One may prove$^{1}$ that an operator is Hermitian if and only if it is diagonalizable in an orthonormal basis with real eigenvalues. See also this Phys.SE post.


$^{1}$We will ignore subtleties with unbounded operators, domains, selfadjoint extensions, etc., in this answer.


If you want to see something different, there are actually a few articles by Carl Bender developing quantum mechanics formulated with parity-time symmetric operators. He shows that some Hamiltonians are not Hermitian, yet they have real eigenvalues and seem to represent valid physical systems. If you think about it, the requirement that your operator is parity-time symmetric makes more sense physically than hermiticity. In a later article, his quantum mechanics approach was proven to be equivalent to the standard one where operators are hermitian.

If you are interested, you can read http://arxiv.org/abs/quant-ph/0501052


To give an answer that is a little more general than what you're asking I can think of three reasons for having hermitian operators in quantum theory:

1) Quantum theory relies on unitary transforms, for symmetries, basis changes or time evolution. Unitary transforms are generated by hermitian operators as in $U=\exp(iH)$. And unitary Lie group representations come with a lie algebra of hermitian operators.

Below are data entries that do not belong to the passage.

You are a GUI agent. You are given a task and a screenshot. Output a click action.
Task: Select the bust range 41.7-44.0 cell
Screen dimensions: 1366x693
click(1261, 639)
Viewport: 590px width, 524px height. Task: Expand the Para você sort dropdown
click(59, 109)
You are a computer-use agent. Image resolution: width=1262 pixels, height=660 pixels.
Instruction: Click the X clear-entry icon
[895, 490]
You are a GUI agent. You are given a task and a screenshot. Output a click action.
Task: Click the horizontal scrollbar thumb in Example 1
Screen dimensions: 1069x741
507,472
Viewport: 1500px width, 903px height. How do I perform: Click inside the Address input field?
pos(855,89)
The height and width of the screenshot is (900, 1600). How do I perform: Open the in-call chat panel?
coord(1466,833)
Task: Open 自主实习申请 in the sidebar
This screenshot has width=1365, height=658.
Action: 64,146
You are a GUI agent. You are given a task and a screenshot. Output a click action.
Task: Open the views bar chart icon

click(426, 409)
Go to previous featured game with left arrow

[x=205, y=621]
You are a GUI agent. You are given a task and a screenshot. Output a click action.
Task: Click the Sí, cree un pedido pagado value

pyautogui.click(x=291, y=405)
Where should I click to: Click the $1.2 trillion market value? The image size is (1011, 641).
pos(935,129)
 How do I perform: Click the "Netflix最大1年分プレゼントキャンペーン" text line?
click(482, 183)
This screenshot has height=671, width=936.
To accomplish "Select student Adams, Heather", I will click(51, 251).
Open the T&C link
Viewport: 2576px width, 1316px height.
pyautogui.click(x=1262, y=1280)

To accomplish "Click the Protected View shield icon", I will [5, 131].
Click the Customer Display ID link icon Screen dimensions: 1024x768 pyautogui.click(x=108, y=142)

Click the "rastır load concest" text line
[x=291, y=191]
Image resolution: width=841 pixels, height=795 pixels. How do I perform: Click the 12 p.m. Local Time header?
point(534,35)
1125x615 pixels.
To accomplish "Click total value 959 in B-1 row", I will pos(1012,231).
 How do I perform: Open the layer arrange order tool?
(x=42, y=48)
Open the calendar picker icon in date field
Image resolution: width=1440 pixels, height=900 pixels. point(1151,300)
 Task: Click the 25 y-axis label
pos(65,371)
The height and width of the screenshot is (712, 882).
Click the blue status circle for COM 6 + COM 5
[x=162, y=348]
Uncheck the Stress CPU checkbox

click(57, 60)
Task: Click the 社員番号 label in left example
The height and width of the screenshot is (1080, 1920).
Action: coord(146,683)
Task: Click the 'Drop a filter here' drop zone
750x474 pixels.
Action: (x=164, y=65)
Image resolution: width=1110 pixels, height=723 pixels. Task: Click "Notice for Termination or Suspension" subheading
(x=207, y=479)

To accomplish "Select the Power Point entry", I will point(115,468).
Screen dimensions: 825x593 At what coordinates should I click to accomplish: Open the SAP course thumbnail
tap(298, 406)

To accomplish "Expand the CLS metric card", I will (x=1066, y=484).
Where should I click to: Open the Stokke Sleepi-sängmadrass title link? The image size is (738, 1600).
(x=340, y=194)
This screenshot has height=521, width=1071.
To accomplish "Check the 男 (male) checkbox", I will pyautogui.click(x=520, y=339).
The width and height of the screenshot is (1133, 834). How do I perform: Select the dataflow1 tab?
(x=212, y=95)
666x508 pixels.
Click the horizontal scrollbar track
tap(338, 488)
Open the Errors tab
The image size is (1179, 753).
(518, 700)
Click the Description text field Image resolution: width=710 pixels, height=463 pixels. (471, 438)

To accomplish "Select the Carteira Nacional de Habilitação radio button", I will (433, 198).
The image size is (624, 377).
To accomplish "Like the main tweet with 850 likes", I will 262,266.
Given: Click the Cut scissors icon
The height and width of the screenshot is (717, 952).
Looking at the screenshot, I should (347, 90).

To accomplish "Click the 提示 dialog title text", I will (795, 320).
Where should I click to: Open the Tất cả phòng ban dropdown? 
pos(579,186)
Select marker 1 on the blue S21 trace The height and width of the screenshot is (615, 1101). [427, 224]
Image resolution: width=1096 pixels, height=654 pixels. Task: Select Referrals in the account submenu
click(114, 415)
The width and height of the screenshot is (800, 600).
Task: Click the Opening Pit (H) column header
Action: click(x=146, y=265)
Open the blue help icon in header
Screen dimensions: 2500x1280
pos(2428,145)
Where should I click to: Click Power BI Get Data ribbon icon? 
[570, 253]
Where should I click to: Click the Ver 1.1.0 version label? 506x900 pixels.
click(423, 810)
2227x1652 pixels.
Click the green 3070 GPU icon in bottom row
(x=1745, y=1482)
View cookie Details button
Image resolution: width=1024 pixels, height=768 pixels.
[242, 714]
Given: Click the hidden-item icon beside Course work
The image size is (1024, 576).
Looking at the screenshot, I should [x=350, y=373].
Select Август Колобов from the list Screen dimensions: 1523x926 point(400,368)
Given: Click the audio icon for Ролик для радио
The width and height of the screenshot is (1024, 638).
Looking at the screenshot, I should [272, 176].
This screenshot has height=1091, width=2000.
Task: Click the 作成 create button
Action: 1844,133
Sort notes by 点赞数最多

2) Outcomes of measurements are taken from a set of orthogonal states with real measurement values. This structure if efficiently represented by a hermitian operator that comes with an eigenstructure that matches these requirements precisely.

3) State representations of subsystems and ensembles lead to hermitian operators. For ensembles this can be seen from the construction as a convex sum of projectors, which are necessarily hermitian. For subsystem states it comes out of tracing a projector over tensor factor spaces. This is related to point 2) because processes like decoherence connect measurement outcomes with density operators.